2015/01/08

自宅がオンライン図書館に ニューヨークの公共図書館がモバイルルーターを無料貸し出し

ニューヨーク市は、1万台の公衆電話を無料Wi-Fiホットスポット化する「LinkNYC計画」を発表したばかりだが、続いて、公共図書館がワイヤレスホットスポット、日本でいうモバイルルーターの無料貸し出しサービスを2014年12月に始めた。主に低所得などで自宅にインターネット環境のない市民が対象で、グーグルからの100万ドル、NPOなどからの50万ドルの寄付とスプリントの協力を得ている。

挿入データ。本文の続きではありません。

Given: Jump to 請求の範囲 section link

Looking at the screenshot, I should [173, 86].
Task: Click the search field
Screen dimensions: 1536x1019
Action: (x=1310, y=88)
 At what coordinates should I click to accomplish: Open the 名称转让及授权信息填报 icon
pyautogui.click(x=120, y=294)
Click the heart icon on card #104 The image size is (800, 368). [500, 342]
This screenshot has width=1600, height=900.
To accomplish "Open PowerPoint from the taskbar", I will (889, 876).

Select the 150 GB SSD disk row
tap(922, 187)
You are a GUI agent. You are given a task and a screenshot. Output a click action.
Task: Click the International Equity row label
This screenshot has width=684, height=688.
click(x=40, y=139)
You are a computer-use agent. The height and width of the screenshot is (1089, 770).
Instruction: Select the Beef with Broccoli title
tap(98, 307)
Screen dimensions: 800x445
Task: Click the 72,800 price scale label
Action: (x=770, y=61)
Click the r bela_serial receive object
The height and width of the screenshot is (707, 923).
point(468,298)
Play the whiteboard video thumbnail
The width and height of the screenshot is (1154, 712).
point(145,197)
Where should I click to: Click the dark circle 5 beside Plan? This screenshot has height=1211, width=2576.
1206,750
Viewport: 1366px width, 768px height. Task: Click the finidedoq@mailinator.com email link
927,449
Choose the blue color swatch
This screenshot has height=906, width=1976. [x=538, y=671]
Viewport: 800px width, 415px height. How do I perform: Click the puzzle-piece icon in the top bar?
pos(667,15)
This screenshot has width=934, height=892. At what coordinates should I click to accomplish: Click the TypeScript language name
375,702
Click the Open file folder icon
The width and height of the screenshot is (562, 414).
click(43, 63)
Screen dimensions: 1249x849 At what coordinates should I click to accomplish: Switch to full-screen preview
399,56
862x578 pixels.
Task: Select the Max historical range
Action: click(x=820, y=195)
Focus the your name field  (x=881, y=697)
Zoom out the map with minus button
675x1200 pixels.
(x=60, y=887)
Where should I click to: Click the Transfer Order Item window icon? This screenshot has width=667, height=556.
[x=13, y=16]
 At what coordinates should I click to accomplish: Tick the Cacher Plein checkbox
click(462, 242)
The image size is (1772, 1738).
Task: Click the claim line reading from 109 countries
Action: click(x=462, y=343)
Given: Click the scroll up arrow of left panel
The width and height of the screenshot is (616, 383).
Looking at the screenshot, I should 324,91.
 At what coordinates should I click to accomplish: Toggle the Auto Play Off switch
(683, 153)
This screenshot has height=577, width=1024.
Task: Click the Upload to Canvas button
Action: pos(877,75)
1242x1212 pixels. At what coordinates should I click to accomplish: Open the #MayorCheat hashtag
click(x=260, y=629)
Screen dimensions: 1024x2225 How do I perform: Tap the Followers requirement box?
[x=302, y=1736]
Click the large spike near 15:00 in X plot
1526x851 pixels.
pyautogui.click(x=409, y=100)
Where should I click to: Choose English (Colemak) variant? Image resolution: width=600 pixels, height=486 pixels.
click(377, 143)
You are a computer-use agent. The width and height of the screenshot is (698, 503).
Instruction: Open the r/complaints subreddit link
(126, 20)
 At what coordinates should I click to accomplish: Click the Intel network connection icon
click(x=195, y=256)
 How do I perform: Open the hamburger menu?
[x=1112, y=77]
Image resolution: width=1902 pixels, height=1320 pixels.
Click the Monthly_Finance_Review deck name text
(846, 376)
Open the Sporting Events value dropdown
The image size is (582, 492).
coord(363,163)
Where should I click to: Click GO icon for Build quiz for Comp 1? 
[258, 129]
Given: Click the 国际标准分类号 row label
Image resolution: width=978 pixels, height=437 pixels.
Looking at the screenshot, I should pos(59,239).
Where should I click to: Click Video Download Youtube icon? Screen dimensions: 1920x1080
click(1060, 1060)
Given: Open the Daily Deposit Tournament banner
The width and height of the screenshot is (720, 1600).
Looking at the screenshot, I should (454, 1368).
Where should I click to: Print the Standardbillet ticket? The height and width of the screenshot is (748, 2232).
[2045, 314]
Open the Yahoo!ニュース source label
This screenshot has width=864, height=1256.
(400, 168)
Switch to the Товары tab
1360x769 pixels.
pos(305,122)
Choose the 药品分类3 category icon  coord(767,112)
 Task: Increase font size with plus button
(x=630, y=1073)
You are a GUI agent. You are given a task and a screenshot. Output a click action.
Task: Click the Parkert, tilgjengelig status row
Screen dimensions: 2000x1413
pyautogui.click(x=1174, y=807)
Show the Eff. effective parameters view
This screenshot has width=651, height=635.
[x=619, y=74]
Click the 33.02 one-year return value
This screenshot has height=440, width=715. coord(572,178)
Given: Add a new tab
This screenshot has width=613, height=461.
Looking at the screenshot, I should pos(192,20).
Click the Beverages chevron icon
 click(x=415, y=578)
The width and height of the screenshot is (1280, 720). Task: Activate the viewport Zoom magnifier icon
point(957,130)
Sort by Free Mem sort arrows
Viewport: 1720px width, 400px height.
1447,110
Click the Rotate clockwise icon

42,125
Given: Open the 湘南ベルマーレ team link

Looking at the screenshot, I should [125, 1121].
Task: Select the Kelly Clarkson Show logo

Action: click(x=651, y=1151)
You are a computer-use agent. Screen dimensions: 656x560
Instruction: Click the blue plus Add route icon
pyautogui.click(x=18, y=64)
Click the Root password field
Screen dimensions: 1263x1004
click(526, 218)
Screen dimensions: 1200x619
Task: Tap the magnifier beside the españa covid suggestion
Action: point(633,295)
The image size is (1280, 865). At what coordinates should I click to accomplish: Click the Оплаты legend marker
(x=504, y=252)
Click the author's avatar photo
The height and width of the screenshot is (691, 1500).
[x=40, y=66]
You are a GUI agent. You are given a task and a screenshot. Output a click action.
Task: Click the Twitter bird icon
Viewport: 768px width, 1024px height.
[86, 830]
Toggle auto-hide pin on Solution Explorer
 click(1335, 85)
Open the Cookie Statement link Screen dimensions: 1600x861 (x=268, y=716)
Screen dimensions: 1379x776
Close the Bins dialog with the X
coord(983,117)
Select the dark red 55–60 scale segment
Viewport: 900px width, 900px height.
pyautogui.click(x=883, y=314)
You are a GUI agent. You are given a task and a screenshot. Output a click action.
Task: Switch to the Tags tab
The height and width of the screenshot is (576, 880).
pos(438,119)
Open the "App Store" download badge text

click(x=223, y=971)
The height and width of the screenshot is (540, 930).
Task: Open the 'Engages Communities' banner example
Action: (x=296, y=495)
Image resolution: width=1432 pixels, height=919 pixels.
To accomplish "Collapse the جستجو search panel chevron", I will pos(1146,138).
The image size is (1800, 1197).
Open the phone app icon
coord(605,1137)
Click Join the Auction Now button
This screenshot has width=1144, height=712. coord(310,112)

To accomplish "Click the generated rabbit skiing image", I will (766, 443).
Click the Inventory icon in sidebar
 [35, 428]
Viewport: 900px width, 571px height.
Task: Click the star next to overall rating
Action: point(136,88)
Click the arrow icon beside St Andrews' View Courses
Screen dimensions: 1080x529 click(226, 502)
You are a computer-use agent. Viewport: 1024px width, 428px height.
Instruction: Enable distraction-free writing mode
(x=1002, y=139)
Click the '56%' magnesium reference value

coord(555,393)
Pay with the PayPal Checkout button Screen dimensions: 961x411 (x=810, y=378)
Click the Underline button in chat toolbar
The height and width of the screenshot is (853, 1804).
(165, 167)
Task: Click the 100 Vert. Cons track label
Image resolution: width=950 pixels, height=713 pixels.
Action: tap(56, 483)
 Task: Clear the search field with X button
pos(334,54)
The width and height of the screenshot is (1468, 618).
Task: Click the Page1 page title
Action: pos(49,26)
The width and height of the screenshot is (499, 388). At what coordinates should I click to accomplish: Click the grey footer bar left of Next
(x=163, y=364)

エンパイアステートビルから数ブロック北のニューヨーク公共図書館等では、従来からWi-Fiサービスが提供されているが、今回の施策はニューヨーク公共図書館のほかクイーンズ図書館、ブルックリン公共図書館で、モバイルルーター1万台を無料で貸し出すというもの。半年前から100台のパイロットプログラムを行っていた。

貸し出し対象は図書館の提供する成人学習プログラムと英語学習プログラムの受講者、自宅にネット環境のない市民で、旅行者などには貸し出さない。貸し出し資格に応じて、借りられる期間などの条件が変わる。

自宅にネット環境のないニューヨーク市民は約250万人と見積もられており、公共図書館でネットを利用する人も多い。その一方で、図書館に設置されているPCは1日中満席になっていることが多く、さらに図書館がオンラインで提供するサービスが増加していることから、PCの不足は図書館にとっても大きな問題となっている。今回の施策は、地域におけるデジタルデバイド解消に向けた一歩といえるだろう。

著者:信國 謙司(のぶくに・けんじ)

NTT、東京めたりっく通信、チャットボイス、NECビッグローブなどでインターネット関連の事業開発に当たり、現在はモバイルヘルスケア関連サービスの事業化を準備中。